------ SELECTED EXTRACT
Dear Mr. Sorrentino,

Here's my problem with your thesis (at least, it should be said, as described in this interview; I haven't read your book yet, and you could very well be glossing over points here that you cover in much more detail in the book); I have no problem whatsoever with revenge movies. POINT BLANK, the original GET CARTER, THE CROW (which is also arguably a ghost story), THE LIMEY, Tarantino's KILL BILL movies, all of them are movies I love, and to varying degrees, all of them contain the brutishness you seem to like DEATH WISH for. But they all have one thing in common; the characters in all of those movies operate outside the law. So I judge the movies strictly on their merits (or, in the case of the remakes of POINT BLANK and GET CARTER, the lack thereof). But what DEATH WISH does is blame the whole mess on the "goddamn permissive liberals" that caused Bronson's family to be killed, and explains his actions afterwards. Don't you think that's just as much pandering as the Stanley Kramer sensibilities you and the interviewer mock? (And just for the record, I agree many, if not all, of his movies were too preachy, and no, movies don't have an obligation to be "socially responsible)

On the other hand, I do love QUEENS LOGIC.

bill

Fantastic interview. Sorrentino's point about DEATH WISH fitting in quite well with the tradition of transgressive/outsider filmmaking in the 70s, but running into trouble by deviating from the accepted political line, is an excellent one that I'd never even considered.

Unfortunately, lipranzer has a point, too. There's stuff in DEATH WISH that is clearly calculated to prick the liberals in the audience in a way that might be considered preachy, or "shocking" (the line about black muggers springs to mind). Of course, I'm of the opinion that what's good for the goose is good for the gander, and you can point to any number of widely accepted films from that era that aim to prick the other side, and do so just as clumsily or in a way just as knuckleheaded as DEATH WISH, but it's still a fair point. DEATH WISH is not a subtle film, and had it walked a line closer to MANIAC, while maintaining the same, I don't know, sensibilities, I guess, then I think it would have gotten under people's skin in a much more effective way. Although I guess then it would almost be TAXI DRIVER, but maybe you get my point anyway.

Also, DEATH WISH does "screw it up" as Sorrentino says, though I don't blame the introduction of the cop character (who's played by Vincent Gardenia anyway, so it can't possibly be a complete wash), but rather the folk hero status of Bronson's character. Not that it's not a logical road to go down, but it's in that arena that DEATH WISH seems to preach.

And I really, really want to read THE KINDLY ONES, even moreso now.
------------
------ SOURCE DATA
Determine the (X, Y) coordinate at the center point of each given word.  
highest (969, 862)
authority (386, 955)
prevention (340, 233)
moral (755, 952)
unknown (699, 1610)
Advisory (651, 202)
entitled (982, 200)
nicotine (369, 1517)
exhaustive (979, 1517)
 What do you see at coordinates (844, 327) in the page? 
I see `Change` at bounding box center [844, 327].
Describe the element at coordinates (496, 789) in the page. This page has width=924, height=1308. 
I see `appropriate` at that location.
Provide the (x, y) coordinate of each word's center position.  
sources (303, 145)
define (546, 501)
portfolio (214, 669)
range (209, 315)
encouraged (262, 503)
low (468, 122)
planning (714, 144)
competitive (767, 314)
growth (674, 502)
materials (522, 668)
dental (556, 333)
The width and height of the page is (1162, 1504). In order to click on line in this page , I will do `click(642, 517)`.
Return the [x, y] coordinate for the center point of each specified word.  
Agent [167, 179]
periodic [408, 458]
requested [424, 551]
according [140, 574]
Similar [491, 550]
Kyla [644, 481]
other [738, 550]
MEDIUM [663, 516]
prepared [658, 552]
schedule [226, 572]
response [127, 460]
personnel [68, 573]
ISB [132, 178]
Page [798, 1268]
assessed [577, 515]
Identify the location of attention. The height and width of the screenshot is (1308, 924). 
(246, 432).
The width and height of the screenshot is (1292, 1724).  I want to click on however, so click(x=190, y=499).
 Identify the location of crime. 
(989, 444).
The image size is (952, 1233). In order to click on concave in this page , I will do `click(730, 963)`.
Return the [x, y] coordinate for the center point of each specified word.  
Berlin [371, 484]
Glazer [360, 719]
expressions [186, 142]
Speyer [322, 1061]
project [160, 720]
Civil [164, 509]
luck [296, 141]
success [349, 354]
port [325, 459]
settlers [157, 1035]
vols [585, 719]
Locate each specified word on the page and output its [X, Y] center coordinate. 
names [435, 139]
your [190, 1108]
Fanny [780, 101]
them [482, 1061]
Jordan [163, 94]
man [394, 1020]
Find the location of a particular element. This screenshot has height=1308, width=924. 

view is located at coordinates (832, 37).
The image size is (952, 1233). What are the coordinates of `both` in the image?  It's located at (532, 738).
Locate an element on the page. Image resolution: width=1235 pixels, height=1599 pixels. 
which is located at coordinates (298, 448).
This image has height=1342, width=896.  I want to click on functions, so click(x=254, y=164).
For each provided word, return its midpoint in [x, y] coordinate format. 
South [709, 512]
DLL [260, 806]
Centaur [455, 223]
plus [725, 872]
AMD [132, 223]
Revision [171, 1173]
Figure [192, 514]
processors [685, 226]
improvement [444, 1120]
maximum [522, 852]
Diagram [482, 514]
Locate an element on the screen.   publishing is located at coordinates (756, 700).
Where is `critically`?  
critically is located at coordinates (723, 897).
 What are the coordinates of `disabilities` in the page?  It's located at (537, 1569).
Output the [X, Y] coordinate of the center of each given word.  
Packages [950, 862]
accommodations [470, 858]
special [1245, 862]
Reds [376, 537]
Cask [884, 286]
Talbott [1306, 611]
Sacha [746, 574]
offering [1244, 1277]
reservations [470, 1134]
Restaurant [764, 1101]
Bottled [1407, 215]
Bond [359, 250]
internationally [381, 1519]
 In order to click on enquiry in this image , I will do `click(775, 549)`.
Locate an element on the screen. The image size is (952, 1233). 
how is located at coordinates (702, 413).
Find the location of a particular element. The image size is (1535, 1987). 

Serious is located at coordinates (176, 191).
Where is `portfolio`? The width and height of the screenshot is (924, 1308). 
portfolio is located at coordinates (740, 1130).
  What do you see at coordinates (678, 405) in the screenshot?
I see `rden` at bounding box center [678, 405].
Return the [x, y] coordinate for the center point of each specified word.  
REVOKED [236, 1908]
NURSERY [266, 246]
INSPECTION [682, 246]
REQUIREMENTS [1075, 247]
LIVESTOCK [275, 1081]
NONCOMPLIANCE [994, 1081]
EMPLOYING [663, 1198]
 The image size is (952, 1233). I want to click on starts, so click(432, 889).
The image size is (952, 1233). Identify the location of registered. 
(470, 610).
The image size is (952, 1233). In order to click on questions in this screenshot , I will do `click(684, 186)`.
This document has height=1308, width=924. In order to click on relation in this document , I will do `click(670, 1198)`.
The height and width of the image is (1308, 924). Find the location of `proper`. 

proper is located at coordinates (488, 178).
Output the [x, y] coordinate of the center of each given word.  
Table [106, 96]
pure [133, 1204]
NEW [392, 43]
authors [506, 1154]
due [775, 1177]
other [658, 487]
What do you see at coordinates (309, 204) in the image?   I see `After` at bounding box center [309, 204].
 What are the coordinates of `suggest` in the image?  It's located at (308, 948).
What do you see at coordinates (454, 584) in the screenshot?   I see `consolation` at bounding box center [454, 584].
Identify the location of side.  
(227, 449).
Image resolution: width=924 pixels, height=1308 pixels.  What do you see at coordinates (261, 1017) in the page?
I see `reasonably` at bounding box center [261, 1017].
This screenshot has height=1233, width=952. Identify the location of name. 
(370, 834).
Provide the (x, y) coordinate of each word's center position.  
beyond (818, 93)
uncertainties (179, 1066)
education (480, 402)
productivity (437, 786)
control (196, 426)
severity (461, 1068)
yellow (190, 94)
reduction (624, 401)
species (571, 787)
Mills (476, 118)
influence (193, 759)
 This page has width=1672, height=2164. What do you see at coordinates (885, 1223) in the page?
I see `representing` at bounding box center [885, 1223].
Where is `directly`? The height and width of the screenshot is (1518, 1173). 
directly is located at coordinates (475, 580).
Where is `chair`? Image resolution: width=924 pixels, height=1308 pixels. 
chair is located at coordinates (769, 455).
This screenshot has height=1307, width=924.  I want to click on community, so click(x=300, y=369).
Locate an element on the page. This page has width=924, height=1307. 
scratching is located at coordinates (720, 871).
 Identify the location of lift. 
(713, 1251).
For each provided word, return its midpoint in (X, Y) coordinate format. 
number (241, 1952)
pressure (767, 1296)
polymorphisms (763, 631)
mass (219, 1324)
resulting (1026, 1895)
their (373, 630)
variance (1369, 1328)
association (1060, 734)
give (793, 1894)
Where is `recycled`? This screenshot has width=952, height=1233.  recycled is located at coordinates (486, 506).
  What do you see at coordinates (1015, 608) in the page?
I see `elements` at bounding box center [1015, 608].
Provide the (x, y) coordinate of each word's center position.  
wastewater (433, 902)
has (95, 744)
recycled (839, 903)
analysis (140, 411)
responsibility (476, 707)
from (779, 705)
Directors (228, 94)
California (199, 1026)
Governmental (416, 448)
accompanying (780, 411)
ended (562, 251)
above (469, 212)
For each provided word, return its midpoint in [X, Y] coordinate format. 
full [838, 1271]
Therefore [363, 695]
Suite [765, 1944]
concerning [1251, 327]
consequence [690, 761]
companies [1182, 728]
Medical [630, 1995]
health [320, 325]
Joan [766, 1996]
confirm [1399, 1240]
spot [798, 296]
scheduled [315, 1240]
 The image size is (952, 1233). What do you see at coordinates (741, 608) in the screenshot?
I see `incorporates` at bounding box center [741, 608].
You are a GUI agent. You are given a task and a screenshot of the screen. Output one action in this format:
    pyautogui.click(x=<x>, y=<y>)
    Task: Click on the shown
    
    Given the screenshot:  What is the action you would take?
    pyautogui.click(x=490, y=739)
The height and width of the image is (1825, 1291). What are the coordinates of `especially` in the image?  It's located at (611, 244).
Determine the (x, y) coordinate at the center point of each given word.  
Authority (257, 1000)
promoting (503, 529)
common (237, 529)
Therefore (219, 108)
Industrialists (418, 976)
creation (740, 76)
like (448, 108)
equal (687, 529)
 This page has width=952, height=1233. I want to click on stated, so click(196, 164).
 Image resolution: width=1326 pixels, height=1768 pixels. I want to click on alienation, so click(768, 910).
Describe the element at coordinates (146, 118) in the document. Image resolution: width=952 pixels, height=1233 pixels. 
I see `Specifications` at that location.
------------
--- HOW TO COMPLETE THIS TASK ---
Transcribe the stretch of the DEATH WISH discussion from "Also, DEATH WISH" through "seems to preach.". The listing is separate material with no connection to the DEATH WISH discussion.

--- WRITTEN ANSWER ---
Also, DEATH WISH does "screw it up" as Sorrentino says, though I don't blame the introduction of the cop character (who's played by Vincent Gardenia anyway, so it can't possibly be a complete wash), but rather the folk hero status of Bronson's character. Not that it's not a logical road to go down, but it's in that arena that DEATH WISH seems to preach.